It seems everyone in the logistics and supply chain world is talking about blockchains at the moment. There are articles and blog posts aplenty, and conferences discussing how they are applicable to the supply chain. But what are blockchains and should businesses consider moving their supply chains onto these revolutionary platforms?
What are blockchains?
Blockchains are distributed databases that can continually grow. Each set of data in the database is contained within a block, and each block has a timestamp and a link to the previous block. So the blocks are “chained” together in a linear, chronological manner.
A block contains a fixed record that all the other blocks have a copy of, so it’s impossible to retrospectively change the data within a block without altering all of the blocks that come later, and consequently alerting the entire chain to the intended modification. Hence, blockchain is seen as an incredibly secure way of storing data.
Blockchain is the technology platform that underlies Bitcoin and other cryptocurrencies. And in the same way that it facilitates financial transactions on the internet, blockchain can act as a distributed ledger of transactions between two parties. The transactions don’t have an owner, but they can be accessed by anyone with prior authorisation to the private network and they have a record, which is both permanent and verifiable.

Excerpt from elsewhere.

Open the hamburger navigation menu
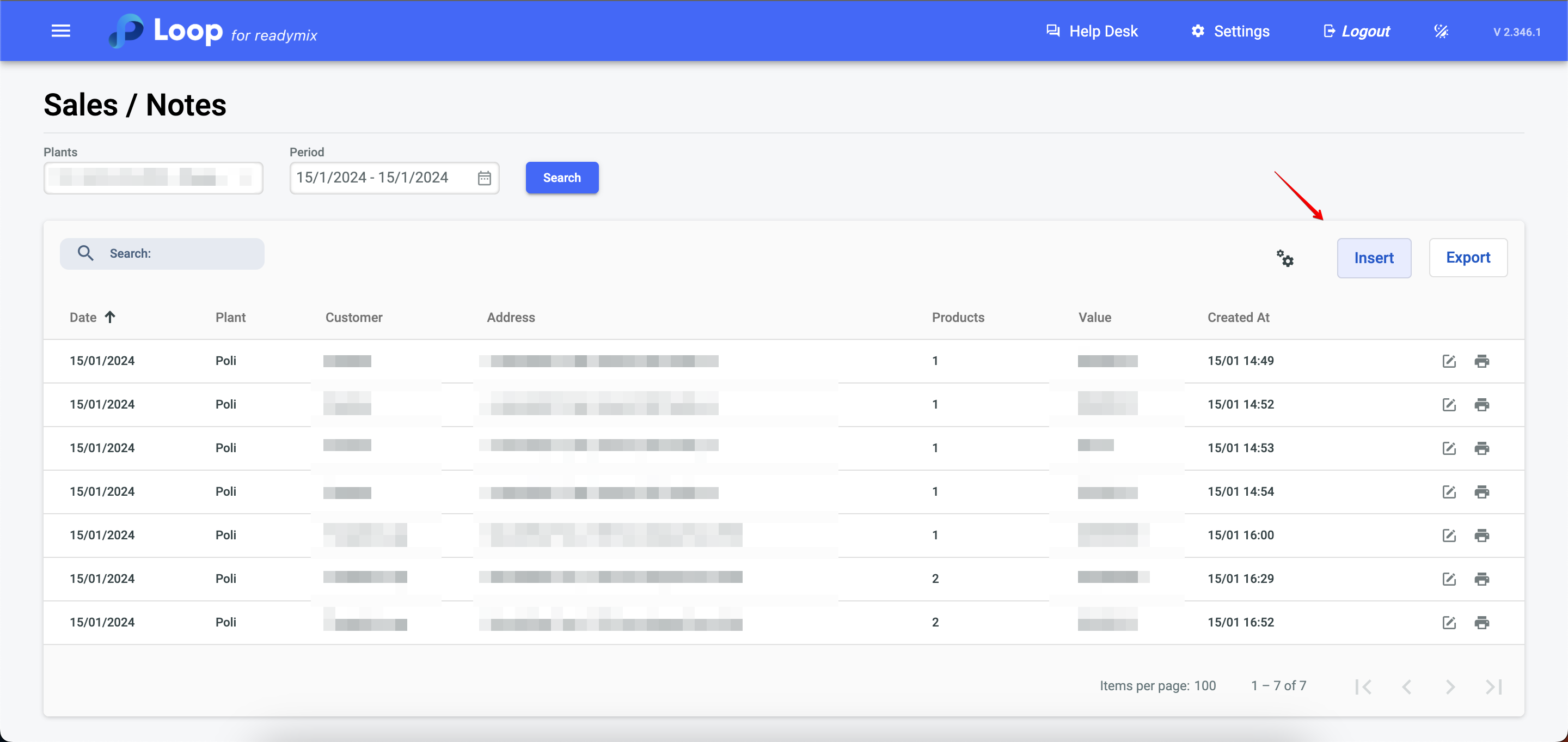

The benefits of blockchains
With blockchains, businesses can do away with banks since the encrypted transactions do not require any third party input or authorisation. Democratising transactions in this way not only saves the inevitable costs of an intermediary, but it saves time too. Transactions can take place and payments can be verified and reconciled immediately.
The fundamental security benefit of blockchains is that they cannot be shut down in the same way that a server can be taken out. The architecture of a blockchain is decentralised and the data is widely distributed. There is no “single point of failure”, thus maintaining the integrity of the data and ensuring a permanent record of it is kept.
Fraud can be much reduced too. A permanent and secure audit trail is available to all parties within the network, which registers all transactions, product movements and payments.
Increased efficiencies can be made, thanks to the speeding up of the admin processes involved in an industry that is transaction-heavy when it comes to paperwork, signatures and document exchange. The time-consuming and labour-intensive processes that make up trade finance can be expedited and made more efficient.
How can blockchains be used in the supply chain?
Blockchains are widely being vaunted as the next big thing in supply chain. Because they are run using a “decentralised consensus”, they are self-governing, “democratic” even. This makes them resilient, flexible and transparent, all of which are extremely useful features for providing documentation in the supply chain.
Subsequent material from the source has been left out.